_Problem to work on_. Retype all of the entries word for word.
- - -
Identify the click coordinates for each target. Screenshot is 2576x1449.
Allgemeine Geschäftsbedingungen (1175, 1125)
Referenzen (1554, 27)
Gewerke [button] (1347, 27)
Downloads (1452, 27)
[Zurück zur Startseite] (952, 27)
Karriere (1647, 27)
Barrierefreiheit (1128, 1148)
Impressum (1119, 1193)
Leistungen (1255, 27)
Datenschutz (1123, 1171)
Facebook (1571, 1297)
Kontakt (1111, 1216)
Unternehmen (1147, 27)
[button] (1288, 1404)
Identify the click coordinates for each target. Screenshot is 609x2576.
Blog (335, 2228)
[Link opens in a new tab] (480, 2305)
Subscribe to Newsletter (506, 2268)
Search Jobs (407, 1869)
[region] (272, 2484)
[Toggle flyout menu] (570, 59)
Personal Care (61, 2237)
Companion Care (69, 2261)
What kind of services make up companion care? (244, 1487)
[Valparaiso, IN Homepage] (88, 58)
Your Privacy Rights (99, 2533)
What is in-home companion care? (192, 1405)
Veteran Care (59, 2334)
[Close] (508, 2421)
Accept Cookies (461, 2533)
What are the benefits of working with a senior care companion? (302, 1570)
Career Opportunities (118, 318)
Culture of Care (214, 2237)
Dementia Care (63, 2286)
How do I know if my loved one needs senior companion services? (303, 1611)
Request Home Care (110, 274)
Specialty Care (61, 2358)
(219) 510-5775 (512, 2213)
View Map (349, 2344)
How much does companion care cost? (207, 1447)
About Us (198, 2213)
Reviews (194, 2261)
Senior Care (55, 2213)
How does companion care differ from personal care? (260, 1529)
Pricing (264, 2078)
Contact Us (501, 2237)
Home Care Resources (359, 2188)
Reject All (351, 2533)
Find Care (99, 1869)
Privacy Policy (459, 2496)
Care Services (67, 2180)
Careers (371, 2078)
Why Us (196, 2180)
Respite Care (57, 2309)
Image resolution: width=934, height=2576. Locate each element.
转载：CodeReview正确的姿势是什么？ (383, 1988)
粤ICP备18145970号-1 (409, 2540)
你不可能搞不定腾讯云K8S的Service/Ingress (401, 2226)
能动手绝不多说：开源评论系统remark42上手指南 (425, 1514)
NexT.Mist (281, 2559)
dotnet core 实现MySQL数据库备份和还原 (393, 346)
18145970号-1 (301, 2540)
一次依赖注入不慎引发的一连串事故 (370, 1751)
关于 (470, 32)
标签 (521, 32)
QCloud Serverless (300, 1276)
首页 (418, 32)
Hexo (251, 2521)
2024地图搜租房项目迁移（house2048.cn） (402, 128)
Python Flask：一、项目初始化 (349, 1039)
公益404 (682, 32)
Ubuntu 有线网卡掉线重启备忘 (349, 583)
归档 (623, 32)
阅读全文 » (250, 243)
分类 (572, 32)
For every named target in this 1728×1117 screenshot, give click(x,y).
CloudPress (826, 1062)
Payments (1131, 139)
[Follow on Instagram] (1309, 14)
- - -
_Expected output_.
Identify the click coordinates for each target. Screenshot is 2576x1449.
Allgemeine Geschäftsbedingungen (1175, 1125)
Referenzen (1554, 27)
Gewerke [button] (1347, 27)
Downloads (1452, 27)
[Zurück zur Startseite] (952, 27)
Karriere (1647, 27)
Barrierefreiheit (1128, 1148)
Impressum (1119, 1193)
Leistungen (1255, 27)
Datenschutz (1123, 1171)
Facebook (1571, 1297)
Kontakt (1111, 1216)
Unternehmen (1147, 27)
[button] (1288, 1404)
Identify the click coordinates for each target. Screenshot is 609x2576.
Blog (335, 2228)
[Link opens in a new tab] (480, 2305)
Subscribe to Newsletter (506, 2268)
Search Jobs (407, 1869)
[region] (272, 2484)
[Toggle flyout menu] (570, 59)
Personal Care (61, 2237)
Companion Care (69, 2261)
What kind of services make up companion care? (244, 1487)
[Valparaiso, IN Homepage] (88, 58)
Your Privacy Rights (99, 2533)
What is in-home companion care? (192, 1405)
Veteran Care (59, 2334)
[Close] (508, 2421)
Accept Cookies (461, 2533)
What are the benefits of working with a senior care companion? (302, 1570)
Career Opportunities (118, 318)
Culture of Care (214, 2237)
Dementia Care (63, 2286)
How do I know if my loved one needs senior companion services? (303, 1611)
Request Home Care (110, 274)
Specialty Care (61, 2358)
(219) 510-5775 (512, 2213)
View Map (349, 2344)
How much does companion care cost? (207, 1447)
About Us (198, 2213)
Reviews (194, 2261)
Senior Care (55, 2213)
How does companion care differ from personal care? (260, 1529)
Pricing (264, 2078)
Contact Us (501, 2237)
Home Care Resources (359, 2188)
Reject All (351, 2533)
Find Care (99, 1869)
Privacy Policy (459, 2496)
Care Services (67, 2180)
Careers (371, 2078)
Why Us (196, 2180)
Respite Care (57, 2309)
Image resolution: width=934, height=2576. Locate each element.
转载：CodeReview正确的姿势是什么？ (383, 1988)
粤ICP备18145970号-1 (409, 2540)
你不可能搞不定腾讯云K8S的Service/Ingress (401, 2226)
能动手绝不多说：开源评论系统remark42上手指南 (425, 1514)
NexT.Mist (281, 2559)
dotnet core 实现MySQL数据库备份和还原 (393, 346)
18145970号-1 (301, 2540)
一次依赖注入不慎引发的一连串事故 (370, 1751)
关于 (470, 32)
标签 (521, 32)
QCloud Serverless (300, 1276)
首页 (418, 32)
Hexo (251, 2521)
2024地图搜租房项目迁移（house2048.cn） (402, 128)
Python Flask：一、项目初始化 (349, 1039)
公益404 (682, 32)
Ubuntu 有线网卡掉线重启备忘 (349, 583)
归档 (623, 32)
阅读全文 » (250, 243)
分类 (572, 32)
For every named target in this 1728×1117 screenshot, give click(x,y).
CloudPress (826, 1062)
Payments (1131, 139)
[Follow on Instagram] (1309, 14)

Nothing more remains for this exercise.